Of Armstead, he said: “He was a guy that they wanted to get rid of last year. They couldn’t wait to get him out of there. Kris begged them to keep him. And how’d that work out? He was made to attack and he had just been sitting there. It’s like you’d put a plow on a racehorse. You know, the racehorse doesn’t pull a plow.”

Armstead hadn’t lived up to his first-round billing until 2019. He was trending in the right direction, but you never watched Arik and thought, “that’s a top-20 pick” through the first few years of his career. Washburn said the previous system Armstead played in was a “reading and reacting prison,” and the Wide-9 allowed him to capitalize on his athletic gifts. After a career year, Armstead received an $85 million contract this past offseason.

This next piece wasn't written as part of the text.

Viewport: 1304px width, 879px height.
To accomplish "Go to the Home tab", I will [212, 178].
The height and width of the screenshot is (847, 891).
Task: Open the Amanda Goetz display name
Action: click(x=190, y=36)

Washburn said he believes the 49ers will be better in Year 2 under the Wide-9 scheme. He noted that the personnel is improved, citing how DeForest Buckner didn’t always fare well on double-team blocks. Buckner was hot and cold against double teams. He’d split the double team on one play and make the play near the line of scrimmage or in the backfield. On another play, he’d stand up, and the offense would be able to move Buckner off his spot.

Washburn said that the 49ers first-round pick, Javon Kinlaw, “has more bulk and his better built to hold up at the point of attack.”

“I’m so excited that Kris got him,” Washburn said of the 6-5, 324-pound Kinlaw. “This is what he’s made to do. I had Albert Haynesworth (in Tennessee), and he was player of the year one year. And Ndamukong Suh was a great player for us (in Detroit). And Kinlaw looks exactly like those guys. I mean, he’s a freak.”

“Kris sent me a couple of plays of (Kinlaw) hitting the pop-up dummies, you know?” Washburn continued. “And it’s not just how hard he hit ’em, it’s how flat his back is and how low (he gets) and how he can bend.”

Washburn thought Kinlaw and D.J. Jones could resemble the Lions interior of Ndamukong Suh and Nick Fairley when Kocurek coached Detroit. That’s lofty praise, as those two were a dominant force up front.

Barrows’s article is fantastic as Washburn gives a mini-scouting report on just about everyone on the defensive line. Washburn said that Nick Bosa has a long way to go, and I agree with him. Bosa can improve in several ways as a player, from playing under control to recognizing his keys. If Bosa adds a counter to the inside and doesn’t leave his feet as a tackler, 15 sacks at some point over the next couple of seasons feels like a lock. It seems silly to say Bosa has so much room to grow when you consider how dominant he was as a rookie, but that’s how special of a player he is.